Flash floods have swamped northeastern Australia, with raging waters severing roads and flushing crocodiles into towns AFP

Stranded residents sheltered on a hospital roof as flash floods swamped northeastern Australia on Monday, with raging waters severing roads and flushing crocodiles into towns.

Rescue teams evacuated more than 300 people overnight, police said, and military helicopters were dispatched to help inundated areas cut off by the floods.

Damage was reported along an expanse of coastline that stretched about 400 kilometres (250 miles) across northern Queensland.

With another deluge expected Monday, Queensland Treasurer Cameron Dick said the unfolding disaster would have a "billion-dollar impact" on the state.

Nine people, including a seven-year-old patient, huddled for safety overnight on the roof of a hospital in the largely Aboriginal settlement of Wujal Wujal.

"We know that those people are in a desperate way now," said Kiley Hanslow, the chief executive of the Wujal Wujal Aboriginal Shire Council.

Police said the group eventually clambered to a safer location before flood waters rose again on Monday afternoon.

Surrounded by a mountainous hinterland of tropical rainforest, hard-to-reach Wujal Wujal is one of the most disadvantaged regions in Australia.

Hanslow told national broadcaster ABC the town centre was a "sea of dirty water and mud."

"There's also crocodiles swimming around in that water now," she added.

Queensland Police Commissioner Katarina Carroll said flood waters would likely wash "crocs and all sorts of other things" into residential areas.

"You would recall from past events we've had sharks, crocs, you name it," she told reporters.

Wildlife officers in the rural town of Ingham used a lasso to catch a crocodile that had been bathing in shallow water next to houses.

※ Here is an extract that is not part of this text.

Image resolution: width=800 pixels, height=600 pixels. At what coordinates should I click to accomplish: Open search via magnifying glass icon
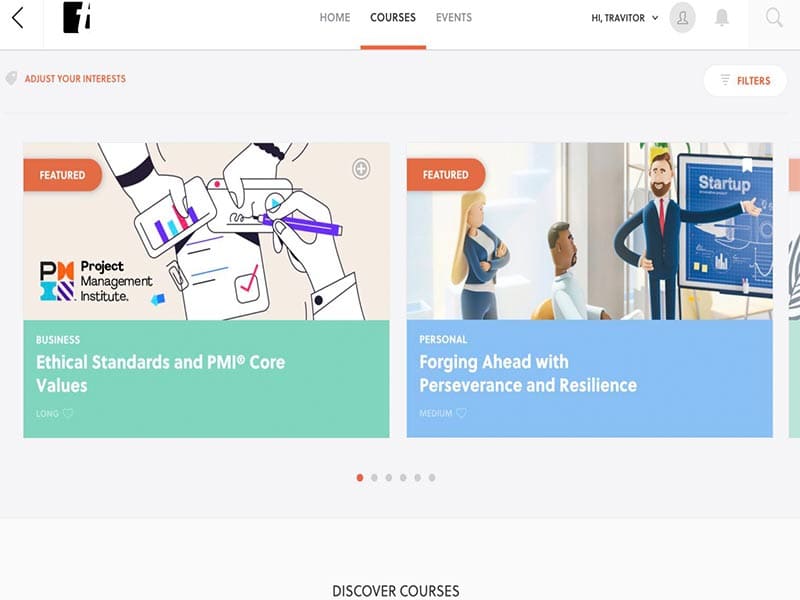(x=774, y=18)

The state of Queensland has been pummelled by damaging winds and driving rain in the wake of Tropical Cyclone Jasper, which barrelled in off the Coral Sea late last week.

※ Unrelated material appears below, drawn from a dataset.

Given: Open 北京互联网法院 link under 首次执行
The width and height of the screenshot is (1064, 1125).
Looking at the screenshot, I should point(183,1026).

The tourist hub of Cairns has been almost completely surrounded by the floods, which have washed over the major highways running into the city of 150,000 people.

On the outskirts of Cairns, locals used ropes to try and rescue helpless livestock swept away by the torrents.

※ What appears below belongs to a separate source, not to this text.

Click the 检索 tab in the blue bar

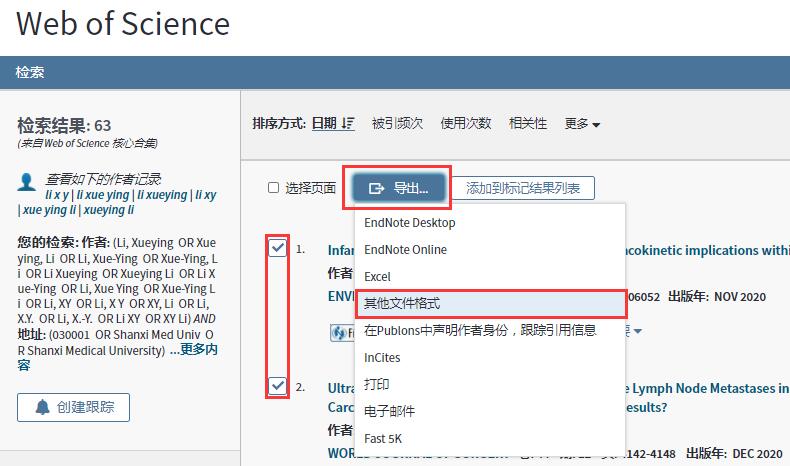[x=30, y=72]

Stagnant pools of flood water lapped against the wings of planes parked at the Cairns international airport.

"This level of rainfall is next level," Queensland Premier Steven Miles told reporters on Monday.

"We deployed literally every boat we could get our hands on in Cairns to evacuate those who couldn't safely evacuate themselves."

Miles said authorities were starting to worry about the dwindling supplies of clean drinking water, urging people to conserve "as much as they can".

The Australian military used two heavy lifting Chinook helicopters to ferry supplies and personnel into flood-stricken towns.

Police Commissioner Carroll said authorities were thankful they had not seen any deaths or serious injuries during the emergency so far.

Researchers have repeatedly warned that climate change amplifies the risk of natural disasters such as bushfires, floods and cyclones.